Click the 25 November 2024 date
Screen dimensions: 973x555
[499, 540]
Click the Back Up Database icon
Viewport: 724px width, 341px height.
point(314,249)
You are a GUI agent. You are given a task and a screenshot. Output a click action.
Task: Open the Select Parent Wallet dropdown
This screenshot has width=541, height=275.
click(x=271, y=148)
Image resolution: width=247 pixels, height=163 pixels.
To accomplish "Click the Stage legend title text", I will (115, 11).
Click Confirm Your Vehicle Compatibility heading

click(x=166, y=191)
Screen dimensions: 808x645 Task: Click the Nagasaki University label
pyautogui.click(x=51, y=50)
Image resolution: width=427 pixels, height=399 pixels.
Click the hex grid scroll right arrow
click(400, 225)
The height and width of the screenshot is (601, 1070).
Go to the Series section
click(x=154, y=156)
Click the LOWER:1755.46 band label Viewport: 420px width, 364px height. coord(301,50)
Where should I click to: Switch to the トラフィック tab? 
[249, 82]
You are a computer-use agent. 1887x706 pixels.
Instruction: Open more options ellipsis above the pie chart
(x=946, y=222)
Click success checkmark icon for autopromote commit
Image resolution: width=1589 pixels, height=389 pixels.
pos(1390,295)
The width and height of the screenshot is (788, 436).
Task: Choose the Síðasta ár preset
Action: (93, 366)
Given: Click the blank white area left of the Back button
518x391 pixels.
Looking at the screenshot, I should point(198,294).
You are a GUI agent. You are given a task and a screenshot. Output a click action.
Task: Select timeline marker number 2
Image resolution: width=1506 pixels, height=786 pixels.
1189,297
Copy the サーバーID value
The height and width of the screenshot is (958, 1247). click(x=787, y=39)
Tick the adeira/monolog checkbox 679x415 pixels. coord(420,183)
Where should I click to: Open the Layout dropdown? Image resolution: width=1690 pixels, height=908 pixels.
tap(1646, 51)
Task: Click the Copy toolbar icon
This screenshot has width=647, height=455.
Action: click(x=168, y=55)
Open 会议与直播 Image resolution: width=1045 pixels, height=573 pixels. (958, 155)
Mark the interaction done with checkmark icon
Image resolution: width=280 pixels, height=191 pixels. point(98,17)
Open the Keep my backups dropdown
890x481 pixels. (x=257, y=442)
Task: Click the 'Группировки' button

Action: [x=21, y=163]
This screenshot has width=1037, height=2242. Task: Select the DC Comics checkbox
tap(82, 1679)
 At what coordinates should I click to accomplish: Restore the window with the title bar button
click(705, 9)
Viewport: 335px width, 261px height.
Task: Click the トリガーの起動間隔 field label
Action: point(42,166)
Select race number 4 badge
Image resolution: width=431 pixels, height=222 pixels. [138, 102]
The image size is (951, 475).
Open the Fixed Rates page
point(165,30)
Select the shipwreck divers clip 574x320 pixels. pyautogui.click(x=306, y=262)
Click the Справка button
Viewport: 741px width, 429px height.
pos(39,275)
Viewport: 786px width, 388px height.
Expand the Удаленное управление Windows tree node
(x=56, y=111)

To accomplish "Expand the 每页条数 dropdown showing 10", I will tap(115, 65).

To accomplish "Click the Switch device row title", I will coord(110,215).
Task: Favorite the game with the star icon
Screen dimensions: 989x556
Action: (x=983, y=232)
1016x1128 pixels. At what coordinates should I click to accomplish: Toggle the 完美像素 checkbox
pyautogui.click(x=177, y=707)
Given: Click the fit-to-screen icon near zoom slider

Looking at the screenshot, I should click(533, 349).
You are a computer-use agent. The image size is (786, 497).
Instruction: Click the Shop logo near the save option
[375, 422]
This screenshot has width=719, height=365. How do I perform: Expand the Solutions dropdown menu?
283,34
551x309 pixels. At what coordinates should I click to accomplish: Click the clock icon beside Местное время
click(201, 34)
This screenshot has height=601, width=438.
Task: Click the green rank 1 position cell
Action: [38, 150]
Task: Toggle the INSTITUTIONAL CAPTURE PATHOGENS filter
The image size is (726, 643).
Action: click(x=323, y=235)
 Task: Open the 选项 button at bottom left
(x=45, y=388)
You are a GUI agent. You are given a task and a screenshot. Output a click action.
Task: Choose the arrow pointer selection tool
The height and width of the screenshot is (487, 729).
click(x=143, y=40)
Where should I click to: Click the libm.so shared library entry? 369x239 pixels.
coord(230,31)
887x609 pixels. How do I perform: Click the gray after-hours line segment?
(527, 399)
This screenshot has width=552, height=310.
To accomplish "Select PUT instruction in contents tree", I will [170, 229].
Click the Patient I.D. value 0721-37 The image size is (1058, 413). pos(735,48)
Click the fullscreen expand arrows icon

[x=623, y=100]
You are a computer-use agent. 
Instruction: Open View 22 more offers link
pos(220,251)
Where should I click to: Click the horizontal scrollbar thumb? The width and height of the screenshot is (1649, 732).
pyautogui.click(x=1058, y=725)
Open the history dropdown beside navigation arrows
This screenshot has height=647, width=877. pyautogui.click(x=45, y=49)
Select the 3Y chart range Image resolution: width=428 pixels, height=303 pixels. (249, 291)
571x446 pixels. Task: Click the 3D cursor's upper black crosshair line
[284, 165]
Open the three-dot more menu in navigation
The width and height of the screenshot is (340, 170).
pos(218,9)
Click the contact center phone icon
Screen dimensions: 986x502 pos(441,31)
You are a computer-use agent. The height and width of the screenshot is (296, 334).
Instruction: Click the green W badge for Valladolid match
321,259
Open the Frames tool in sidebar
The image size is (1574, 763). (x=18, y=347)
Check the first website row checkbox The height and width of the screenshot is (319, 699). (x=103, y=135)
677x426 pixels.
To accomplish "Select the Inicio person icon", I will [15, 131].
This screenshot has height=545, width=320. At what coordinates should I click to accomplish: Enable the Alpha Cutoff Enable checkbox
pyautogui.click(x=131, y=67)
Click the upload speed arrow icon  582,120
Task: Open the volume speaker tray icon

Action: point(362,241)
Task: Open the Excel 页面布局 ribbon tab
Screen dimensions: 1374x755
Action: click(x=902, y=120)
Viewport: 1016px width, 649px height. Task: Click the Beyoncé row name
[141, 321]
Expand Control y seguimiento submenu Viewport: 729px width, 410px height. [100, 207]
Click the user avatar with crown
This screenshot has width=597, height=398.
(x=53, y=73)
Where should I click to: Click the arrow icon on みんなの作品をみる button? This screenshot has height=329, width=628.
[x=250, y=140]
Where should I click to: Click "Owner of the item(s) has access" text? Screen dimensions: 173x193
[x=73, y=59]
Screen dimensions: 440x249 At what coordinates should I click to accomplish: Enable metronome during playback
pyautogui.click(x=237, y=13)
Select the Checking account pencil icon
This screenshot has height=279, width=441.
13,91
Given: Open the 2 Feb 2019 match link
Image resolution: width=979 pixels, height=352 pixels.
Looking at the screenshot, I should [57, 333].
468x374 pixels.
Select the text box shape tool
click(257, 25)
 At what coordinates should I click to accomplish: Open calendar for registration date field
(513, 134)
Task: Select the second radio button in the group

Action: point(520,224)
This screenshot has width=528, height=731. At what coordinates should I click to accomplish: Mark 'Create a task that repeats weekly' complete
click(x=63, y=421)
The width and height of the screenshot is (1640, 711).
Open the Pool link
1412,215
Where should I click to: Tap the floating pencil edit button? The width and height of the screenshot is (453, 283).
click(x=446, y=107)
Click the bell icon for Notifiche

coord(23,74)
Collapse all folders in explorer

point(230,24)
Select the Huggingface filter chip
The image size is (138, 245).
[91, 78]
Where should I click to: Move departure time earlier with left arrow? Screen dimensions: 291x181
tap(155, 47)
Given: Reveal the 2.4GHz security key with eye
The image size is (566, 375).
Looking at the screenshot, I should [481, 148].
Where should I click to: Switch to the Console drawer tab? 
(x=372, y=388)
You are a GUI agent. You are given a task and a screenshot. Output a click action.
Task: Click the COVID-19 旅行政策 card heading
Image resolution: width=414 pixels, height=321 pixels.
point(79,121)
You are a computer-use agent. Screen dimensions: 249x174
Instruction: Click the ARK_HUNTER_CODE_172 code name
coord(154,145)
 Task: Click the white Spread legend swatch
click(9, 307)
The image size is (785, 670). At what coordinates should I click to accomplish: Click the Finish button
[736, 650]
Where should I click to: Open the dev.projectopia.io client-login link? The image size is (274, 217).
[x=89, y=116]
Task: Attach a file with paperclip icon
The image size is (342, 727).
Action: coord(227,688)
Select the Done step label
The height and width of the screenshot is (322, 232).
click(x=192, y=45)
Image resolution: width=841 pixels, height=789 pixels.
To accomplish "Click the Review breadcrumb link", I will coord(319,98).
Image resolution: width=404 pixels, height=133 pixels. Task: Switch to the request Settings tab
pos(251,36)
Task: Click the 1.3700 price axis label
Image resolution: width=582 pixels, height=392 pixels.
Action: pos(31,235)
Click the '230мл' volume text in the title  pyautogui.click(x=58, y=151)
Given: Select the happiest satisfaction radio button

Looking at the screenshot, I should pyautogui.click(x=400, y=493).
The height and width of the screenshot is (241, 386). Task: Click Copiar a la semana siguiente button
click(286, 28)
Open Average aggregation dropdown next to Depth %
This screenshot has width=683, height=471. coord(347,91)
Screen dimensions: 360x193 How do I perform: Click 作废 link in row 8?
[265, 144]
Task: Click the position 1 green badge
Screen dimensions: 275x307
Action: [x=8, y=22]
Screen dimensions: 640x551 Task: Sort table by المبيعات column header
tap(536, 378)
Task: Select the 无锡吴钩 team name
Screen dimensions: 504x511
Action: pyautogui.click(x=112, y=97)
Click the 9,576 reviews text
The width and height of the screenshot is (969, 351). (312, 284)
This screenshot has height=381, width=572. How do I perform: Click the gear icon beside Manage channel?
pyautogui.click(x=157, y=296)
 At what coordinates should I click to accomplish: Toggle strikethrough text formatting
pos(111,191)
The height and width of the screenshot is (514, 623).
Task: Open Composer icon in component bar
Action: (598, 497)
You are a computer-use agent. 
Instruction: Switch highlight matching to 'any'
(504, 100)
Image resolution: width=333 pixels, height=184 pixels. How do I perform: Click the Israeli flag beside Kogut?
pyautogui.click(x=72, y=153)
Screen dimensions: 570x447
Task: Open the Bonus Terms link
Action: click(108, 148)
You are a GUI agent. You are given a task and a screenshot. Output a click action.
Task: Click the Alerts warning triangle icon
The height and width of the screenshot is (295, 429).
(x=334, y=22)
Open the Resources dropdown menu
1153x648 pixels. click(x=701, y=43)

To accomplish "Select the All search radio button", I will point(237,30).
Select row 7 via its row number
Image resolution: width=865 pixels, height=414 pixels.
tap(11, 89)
################
Please work out how many lines above carry "computer", writing only the result.

6